The situation surrounding Dennis “Svenskeren” Johnsen and the dispute over his contract between H2K-Gaming and Team SoloMid has escalated, with the owners of both organizations posting multiple times to provide their side of the story.

The controversy began following a report by Breibart.com’s Richard Lewis on Tuesday, in which H2K management threatened legal action against Team SoloMid for allegedly poaching Svenskeren.

Team SoloMid owner Andy "Reginald" Dinh provided his account of his interaction with both Svenskeren and H2K’s CEO and owner, Richard Wells, on TwitLonger Tuesday.

“The whole deal with Svenskeren started on November 3rd....I offered him a temporary tryout position which involved playing at IEM San Jose,” said Reginald. “Svenskeren was hesitant to take the tryout, since there was a chance that a poor performance at IEM San Jose would hurt his potential offers for the coming season....since he was an incredibly prolific free agent, he was already in negotiations with multiple LCS organizations that were willing to give him a starting position, including H2K.”

According to Reginald, Svenskeren ultimately turned down TSM’s initial offer in favor of H2K’s, stating that H2K would back out of the deal if he agreed to a tryout.

“Svenskeren told me if I wanted him to be able to try out for my team, I needed to convince H2K to still give him a starting position even if he did not get the position on TSM,” said Reginald.

The post then details a conversation between Reginald and Wells, in which Reginald says that he offered to pay H2K to allow Svenskeren to keep a spot on the roster while trying out for TSM.

Reginald provided a screenshot of a Skype log that appears to show Wells making an increased offer to Svenskeren despite the fact that both owners allegedly agreed to think about the situation and wait.

“Richard made an attempt at increasing the offer and stated that he would completely back out of the offer if Svenskeren did not take it immediately,” said Reginald “They were essentially handing him an ultimatum; accept our offer now or it’s off the table for good.”

As a result, Reginald indicates that Svenskeren turned down the offered tryout with TSM and entered into further negotiations with H2K.

“Meanwhile, I realized that I needed to give him a starting position, otherwise I would lose the chance of getting him period,” Reginald said. “I talked to my team and we all agreed to give him the starting position.”

According to Skype logs, Reginald appears to have asked Svenskeren if he was under contract with H2K, to which the jungler responded no to. Reginald then said that Svenskeren accepted TSM’s terms and that they were awaiting Riot confirmation before signing the player.

In the meantime, Reginald says that H2K changed their minds and proceeded to offer Svenskeren a substantial signing bonus. Furthermore, Reginald claims that Svenskeren felt harassed by H2K’s communications.

According to Reginald, he contacted multiple lawyers, all of whom said his signing was legitimate. He also received Riot confirmation, and proceeded with the signing, which he says was completed on Nov. 8.

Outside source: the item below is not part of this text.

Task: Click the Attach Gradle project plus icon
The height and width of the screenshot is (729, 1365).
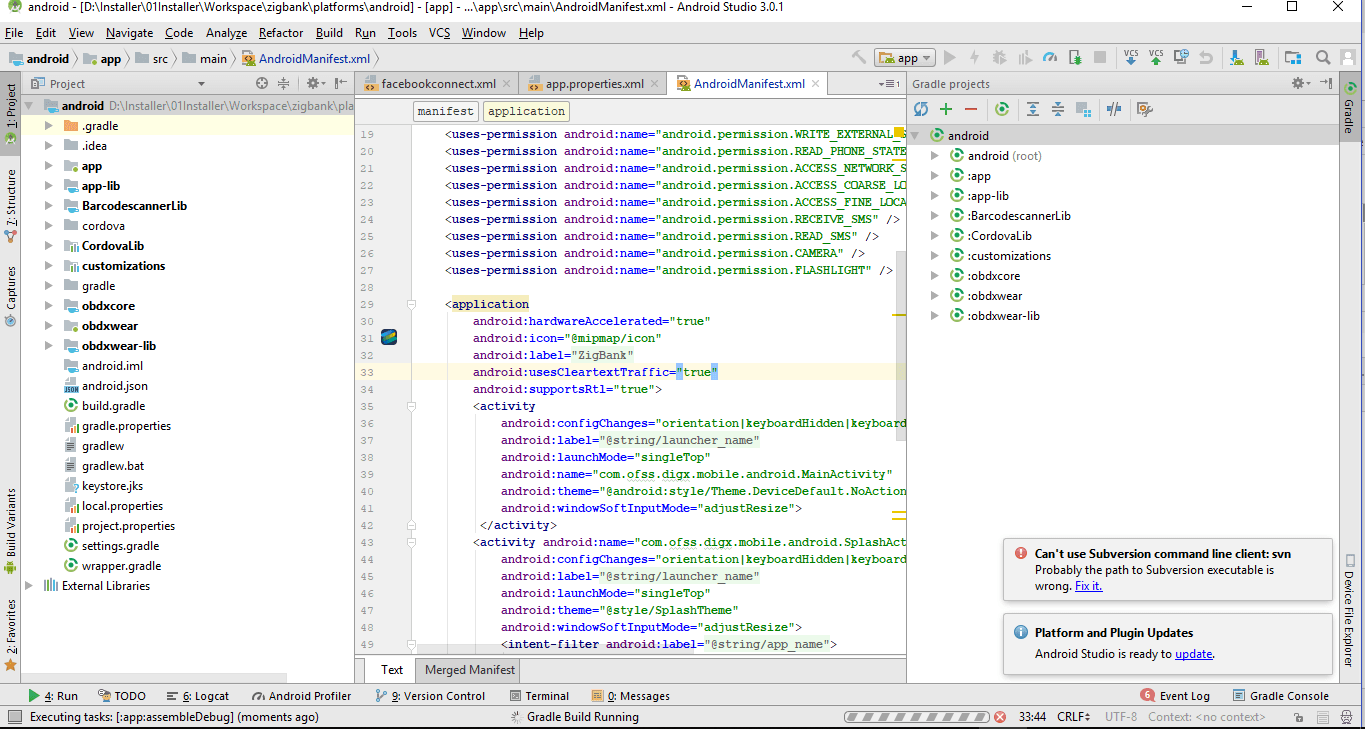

“Overall, H2K's final offer was greater than mine, but Svenskeren did not feel comfortable signing with someone who would use these kinds of tactics to sign a player,” said Reginald. “I hope this clears up any confusion concerning this situation. We will proceed to stand behind Svenskeren unless evidence comes to light that he actually signed a contract with H2K.”

A few hours later, Wells posted a response on TwitLonger in which he defends himself and directly addresses some of the points raised by Reginald, specifically the references to his personal harassment of Svenskeren and his family.

“I will not further address anything pertaining to legal matters as that will be decided by the governing bodies that be,” he says. “I will however, as I feel I must, quickly address these lies by Reginald/Sven suggesting that I inappropriately involved his family.”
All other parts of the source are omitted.